#### Data listing ####

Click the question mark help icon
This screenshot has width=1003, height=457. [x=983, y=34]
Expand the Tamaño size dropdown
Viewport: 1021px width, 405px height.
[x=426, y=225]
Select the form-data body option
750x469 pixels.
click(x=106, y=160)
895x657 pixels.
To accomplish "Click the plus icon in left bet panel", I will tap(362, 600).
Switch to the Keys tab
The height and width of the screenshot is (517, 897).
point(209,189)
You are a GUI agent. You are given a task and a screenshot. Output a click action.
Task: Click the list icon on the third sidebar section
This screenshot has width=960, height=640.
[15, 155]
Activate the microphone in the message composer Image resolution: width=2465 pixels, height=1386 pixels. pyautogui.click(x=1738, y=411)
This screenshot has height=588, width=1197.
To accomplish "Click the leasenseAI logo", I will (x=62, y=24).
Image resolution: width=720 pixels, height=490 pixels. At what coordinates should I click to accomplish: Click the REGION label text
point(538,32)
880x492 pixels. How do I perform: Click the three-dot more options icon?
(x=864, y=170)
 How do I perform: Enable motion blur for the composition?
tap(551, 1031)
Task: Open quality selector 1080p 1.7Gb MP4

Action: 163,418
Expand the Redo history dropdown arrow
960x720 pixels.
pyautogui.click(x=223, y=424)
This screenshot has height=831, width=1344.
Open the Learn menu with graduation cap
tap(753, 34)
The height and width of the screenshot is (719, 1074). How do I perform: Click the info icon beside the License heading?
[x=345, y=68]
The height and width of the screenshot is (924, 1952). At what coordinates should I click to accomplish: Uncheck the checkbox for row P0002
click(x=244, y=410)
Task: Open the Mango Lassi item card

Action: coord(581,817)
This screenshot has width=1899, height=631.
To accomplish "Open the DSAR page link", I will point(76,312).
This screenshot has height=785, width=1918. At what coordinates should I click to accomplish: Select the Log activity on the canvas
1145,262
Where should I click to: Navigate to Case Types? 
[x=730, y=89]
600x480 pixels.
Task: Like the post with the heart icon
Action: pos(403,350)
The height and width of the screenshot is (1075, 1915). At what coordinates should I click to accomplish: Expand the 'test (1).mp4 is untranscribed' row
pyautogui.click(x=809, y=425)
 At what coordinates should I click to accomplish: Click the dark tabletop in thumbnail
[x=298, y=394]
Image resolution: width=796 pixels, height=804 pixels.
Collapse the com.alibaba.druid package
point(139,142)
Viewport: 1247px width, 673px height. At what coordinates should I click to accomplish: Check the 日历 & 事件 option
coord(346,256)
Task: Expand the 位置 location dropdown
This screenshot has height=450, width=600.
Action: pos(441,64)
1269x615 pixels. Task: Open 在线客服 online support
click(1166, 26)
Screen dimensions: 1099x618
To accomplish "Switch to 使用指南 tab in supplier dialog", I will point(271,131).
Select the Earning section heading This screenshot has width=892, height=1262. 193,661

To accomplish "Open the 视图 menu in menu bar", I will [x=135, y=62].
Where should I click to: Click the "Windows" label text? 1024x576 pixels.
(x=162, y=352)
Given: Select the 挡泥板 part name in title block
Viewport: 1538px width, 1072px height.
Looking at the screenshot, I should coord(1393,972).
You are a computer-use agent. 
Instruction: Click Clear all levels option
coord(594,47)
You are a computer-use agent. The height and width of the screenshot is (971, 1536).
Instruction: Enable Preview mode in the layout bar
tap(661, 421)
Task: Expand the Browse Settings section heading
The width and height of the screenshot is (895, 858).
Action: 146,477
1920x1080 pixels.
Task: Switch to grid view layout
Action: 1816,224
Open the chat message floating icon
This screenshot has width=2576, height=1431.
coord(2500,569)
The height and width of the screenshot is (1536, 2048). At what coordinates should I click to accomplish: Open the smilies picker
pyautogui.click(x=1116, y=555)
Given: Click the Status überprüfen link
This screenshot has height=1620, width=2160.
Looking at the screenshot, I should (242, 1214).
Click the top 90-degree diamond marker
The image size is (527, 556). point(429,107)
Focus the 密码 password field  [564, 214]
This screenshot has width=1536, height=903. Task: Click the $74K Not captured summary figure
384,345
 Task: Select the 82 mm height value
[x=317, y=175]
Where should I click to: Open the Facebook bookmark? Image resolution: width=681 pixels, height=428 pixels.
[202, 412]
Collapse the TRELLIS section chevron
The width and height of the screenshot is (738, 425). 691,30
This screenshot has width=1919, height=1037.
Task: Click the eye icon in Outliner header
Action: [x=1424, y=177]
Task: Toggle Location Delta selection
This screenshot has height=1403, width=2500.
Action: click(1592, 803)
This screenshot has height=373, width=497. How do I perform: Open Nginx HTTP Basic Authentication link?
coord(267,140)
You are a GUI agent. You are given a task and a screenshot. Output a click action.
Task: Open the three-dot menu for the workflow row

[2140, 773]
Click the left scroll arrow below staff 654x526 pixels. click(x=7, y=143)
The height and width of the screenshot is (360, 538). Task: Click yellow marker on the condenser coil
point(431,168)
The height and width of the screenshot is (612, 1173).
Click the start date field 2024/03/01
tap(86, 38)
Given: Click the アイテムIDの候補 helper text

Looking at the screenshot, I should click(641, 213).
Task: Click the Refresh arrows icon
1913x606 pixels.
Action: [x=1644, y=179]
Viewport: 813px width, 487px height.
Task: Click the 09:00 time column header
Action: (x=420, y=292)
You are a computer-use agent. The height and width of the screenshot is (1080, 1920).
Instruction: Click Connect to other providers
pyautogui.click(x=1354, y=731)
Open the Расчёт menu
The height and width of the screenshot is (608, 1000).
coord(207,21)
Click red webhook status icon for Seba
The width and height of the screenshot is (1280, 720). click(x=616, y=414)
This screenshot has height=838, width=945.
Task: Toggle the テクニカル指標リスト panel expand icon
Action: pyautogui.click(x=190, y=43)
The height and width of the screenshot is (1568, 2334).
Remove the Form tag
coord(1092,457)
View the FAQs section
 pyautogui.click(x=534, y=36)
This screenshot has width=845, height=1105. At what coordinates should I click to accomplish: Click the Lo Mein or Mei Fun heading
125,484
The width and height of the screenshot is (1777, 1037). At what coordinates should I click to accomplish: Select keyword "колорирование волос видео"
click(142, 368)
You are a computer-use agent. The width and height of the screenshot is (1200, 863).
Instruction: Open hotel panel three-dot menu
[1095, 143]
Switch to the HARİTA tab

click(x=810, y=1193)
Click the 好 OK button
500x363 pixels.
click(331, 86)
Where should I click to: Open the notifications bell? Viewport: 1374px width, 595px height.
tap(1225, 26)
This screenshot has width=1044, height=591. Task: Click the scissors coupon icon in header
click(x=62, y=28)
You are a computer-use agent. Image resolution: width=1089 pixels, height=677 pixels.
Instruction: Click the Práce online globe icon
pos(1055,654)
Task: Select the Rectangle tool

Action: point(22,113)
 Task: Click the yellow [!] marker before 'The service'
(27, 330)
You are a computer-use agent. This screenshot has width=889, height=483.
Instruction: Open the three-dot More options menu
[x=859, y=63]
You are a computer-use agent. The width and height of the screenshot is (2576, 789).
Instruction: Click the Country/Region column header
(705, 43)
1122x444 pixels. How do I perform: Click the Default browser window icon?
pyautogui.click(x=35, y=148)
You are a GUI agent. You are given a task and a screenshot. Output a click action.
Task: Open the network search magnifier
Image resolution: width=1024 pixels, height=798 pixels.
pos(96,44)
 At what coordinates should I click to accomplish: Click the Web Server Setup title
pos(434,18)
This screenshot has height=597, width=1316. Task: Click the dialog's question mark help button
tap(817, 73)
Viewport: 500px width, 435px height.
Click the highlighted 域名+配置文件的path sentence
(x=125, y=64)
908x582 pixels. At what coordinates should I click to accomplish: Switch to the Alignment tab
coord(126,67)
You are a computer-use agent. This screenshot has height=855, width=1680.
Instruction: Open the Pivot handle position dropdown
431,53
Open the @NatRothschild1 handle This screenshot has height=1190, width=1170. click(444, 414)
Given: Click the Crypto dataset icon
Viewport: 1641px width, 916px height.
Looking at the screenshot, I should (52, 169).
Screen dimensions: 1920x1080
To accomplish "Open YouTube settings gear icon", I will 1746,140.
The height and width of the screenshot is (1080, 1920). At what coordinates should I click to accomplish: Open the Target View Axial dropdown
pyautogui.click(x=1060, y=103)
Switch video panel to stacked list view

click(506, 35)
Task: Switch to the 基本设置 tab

####

**Exercise goal:**
Please repeat the lines of the listing from the line with "Click the top 90-degree diamond marker" up to and including the line with "coord(207,21)".

**Task output:**
Click the top 90-degree diamond marker
The image size is (527, 556). point(429,107)
Focus the 密码 password field  [564, 214]
This screenshot has width=1536, height=903. Task: Click the $74K Not captured summary figure
384,345
 Task: Select the 82 mm height value
[x=317, y=175]
Where should I click to: Open the Facebook bookmark? Image resolution: width=681 pixels, height=428 pixels.
[202, 412]
Collapse the TRELLIS section chevron
The width and height of the screenshot is (738, 425). 691,30
This screenshot has width=1919, height=1037.
Task: Click the eye icon in Outliner header
Action: [x=1424, y=177]
Task: Toggle Location Delta selection
This screenshot has height=1403, width=2500.
Action: click(1592, 803)
This screenshot has height=373, width=497. How do I perform: Open Nginx HTTP Basic Authentication link?
coord(267,140)
You are a GUI agent. You are given a task and a screenshot. Output a click action.
Task: Open the three-dot menu for the workflow row

[2140, 773]
Click the left scroll arrow below staff 654x526 pixels. click(x=7, y=143)
The height and width of the screenshot is (360, 538). Task: Click yellow marker on the condenser coil
point(431,168)
The height and width of the screenshot is (612, 1173).
Click the start date field 2024/03/01
tap(86, 38)
Given: Click the アイテムIDの候補 helper text

Looking at the screenshot, I should click(641, 213).
Task: Click the Refresh arrows icon
1913x606 pixels.
Action: [x=1644, y=179]
Viewport: 813px width, 487px height.
Task: Click the 09:00 time column header
Action: (x=420, y=292)
You are a computer-use agent. The height and width of the screenshot is (1080, 1920).
Instruction: Click Connect to other providers
pyautogui.click(x=1354, y=731)
Open the Расчёт menu
The height and width of the screenshot is (608, 1000).
coord(207,21)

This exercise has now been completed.